To further explore the evolutionary path of LST-3, CCAR1, and DBC1, we compared the full-length sequences of C. elegans LST-3, zebrafish CCAR1 (zCCAR1), and zebrafish DBC1 (zDBC1), as the first emergence of DBC1 is in zebrafish. The resulting gapped-disorder curve of this comparison is shown in Figure 4. A gapped disorder curve aligns proteins by the shape of the curve based on the disorder score. Instead of presenting the actual sequence similarity, the gapped disorder curve describes the overall similarity of the flexibility of the protein segments, which indicates any evolutionary gaps that may be present between proteins [72, 89, 90].

Figure 4.

Gapped disorder prediction for zDBC1, zCCAR1, and LST-3. The disorder prediction was analyzed by PONDR-FIT for zebrafish DBC1 (zDBC1, UniProt ID: E7FGT1), zebrafish CCAR1 (zCCAR1, UniProt ID: F1QV66), and C. elegans LST-3 (UniProt ID: G5EFJ2). Residues with a score higher than 0.5 on the y-axis are disordered, while residues with score lower than 0.5 are structured. The x-axis represents the amino acid number. The black line represents the disorder prediction, while the pink horizontal lines represent gapped segments. The shaded regions represent similar patterns seen between all three proteins.
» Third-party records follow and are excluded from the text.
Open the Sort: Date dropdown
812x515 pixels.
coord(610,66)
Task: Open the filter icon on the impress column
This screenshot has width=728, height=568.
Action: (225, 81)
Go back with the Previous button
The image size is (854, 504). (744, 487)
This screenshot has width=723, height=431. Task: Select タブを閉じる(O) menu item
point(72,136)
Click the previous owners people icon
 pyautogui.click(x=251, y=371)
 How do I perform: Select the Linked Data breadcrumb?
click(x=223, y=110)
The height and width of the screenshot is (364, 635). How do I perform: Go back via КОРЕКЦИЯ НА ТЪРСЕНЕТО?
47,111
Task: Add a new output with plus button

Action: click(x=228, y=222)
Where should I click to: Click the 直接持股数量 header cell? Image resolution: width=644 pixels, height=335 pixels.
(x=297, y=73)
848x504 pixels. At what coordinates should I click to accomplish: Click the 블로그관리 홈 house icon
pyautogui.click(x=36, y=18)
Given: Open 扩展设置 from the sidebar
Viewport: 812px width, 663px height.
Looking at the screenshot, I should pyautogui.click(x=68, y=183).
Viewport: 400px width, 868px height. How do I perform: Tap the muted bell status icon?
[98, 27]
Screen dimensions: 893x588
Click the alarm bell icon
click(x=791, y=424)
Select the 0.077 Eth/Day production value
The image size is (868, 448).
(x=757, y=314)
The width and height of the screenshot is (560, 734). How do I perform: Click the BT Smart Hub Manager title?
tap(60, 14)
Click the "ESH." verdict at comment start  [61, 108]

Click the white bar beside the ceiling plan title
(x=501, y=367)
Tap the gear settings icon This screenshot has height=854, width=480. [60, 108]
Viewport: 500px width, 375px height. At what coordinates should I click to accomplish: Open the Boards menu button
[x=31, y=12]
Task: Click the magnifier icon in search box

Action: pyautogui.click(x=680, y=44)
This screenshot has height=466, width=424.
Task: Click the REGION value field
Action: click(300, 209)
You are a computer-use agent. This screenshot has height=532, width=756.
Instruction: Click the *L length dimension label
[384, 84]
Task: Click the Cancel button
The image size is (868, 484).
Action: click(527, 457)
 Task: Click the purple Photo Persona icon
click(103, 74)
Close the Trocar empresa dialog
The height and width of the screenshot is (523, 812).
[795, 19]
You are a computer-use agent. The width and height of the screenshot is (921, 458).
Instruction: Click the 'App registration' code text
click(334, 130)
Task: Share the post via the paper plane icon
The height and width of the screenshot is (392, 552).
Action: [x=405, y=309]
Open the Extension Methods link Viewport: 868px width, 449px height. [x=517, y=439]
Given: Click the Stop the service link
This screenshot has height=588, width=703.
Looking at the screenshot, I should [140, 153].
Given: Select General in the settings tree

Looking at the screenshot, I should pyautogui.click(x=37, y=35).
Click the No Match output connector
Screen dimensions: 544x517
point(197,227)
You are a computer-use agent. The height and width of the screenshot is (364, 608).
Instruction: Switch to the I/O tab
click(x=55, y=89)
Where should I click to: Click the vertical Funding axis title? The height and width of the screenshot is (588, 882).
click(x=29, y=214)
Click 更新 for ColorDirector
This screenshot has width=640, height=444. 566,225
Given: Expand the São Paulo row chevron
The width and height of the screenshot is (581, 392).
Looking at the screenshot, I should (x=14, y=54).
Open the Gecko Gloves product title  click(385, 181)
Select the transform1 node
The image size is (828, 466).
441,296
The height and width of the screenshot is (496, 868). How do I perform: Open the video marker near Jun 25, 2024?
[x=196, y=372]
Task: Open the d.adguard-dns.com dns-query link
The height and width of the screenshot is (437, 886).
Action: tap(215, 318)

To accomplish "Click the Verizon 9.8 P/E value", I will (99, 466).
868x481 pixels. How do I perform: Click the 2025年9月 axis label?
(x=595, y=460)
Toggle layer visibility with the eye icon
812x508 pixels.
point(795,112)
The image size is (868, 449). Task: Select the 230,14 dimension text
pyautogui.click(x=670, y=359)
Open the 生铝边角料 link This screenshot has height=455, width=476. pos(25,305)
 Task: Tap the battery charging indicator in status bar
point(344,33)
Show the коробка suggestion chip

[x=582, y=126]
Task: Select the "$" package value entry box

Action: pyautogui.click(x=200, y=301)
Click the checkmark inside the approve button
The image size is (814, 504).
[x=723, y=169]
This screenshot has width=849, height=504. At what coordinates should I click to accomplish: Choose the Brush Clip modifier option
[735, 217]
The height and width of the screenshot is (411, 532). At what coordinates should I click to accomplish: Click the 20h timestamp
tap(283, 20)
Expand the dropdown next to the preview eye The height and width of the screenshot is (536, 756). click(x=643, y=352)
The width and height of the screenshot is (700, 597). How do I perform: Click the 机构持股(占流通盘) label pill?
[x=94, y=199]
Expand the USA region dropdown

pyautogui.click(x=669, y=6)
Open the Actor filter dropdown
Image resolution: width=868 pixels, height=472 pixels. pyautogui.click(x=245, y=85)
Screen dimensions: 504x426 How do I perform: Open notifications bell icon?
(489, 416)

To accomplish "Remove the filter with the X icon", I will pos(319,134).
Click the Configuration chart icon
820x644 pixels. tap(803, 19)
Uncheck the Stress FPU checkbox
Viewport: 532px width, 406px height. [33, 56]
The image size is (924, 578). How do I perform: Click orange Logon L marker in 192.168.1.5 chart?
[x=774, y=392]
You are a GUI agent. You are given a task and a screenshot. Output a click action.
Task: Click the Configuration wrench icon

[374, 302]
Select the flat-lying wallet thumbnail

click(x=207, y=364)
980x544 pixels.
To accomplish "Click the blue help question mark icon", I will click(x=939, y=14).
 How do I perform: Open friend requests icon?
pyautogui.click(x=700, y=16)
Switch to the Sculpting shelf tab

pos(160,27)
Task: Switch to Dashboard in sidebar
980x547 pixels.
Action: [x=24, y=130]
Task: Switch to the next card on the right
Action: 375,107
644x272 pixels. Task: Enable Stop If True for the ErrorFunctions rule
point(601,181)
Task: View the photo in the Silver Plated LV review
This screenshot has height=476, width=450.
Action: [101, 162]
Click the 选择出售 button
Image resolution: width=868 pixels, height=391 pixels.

The structural similarities shared between zDBC1, zCCAR1, and LST-3 include a structured segment present at aa200 (Figure 4, shaded area 1), a similar disordered curvature spanning from aa200 to 400 (Figure 4, shaded area 2), the fluctuating peaks from aa500 to 600, and the increasingly disordered C-termini beginning at aa1100 and continuing to the end of the proteins (Figure 4, shaded area 3). The N-termini of zDBC1 and LST-3 have two gapped regions (pink lines) that are located immediately before and after the S1-Like domain. zCCAR1 contains two other gapped segments similar to zDBC1, one near the center of the protein that corresponds to the conserved Nudix domain and another on the C-terminus that does not correspond to a well-defined functional region. When compared to either zCCAR1 or LST-3, zDBC1 contains four additional gapped regions, thus indicating a difference of four insertions or deletions throughout evolution. The locations of these insertions and deletions are roughly in line with the gapped segments in the sequence alignment provided in Figures  S4 and  S5.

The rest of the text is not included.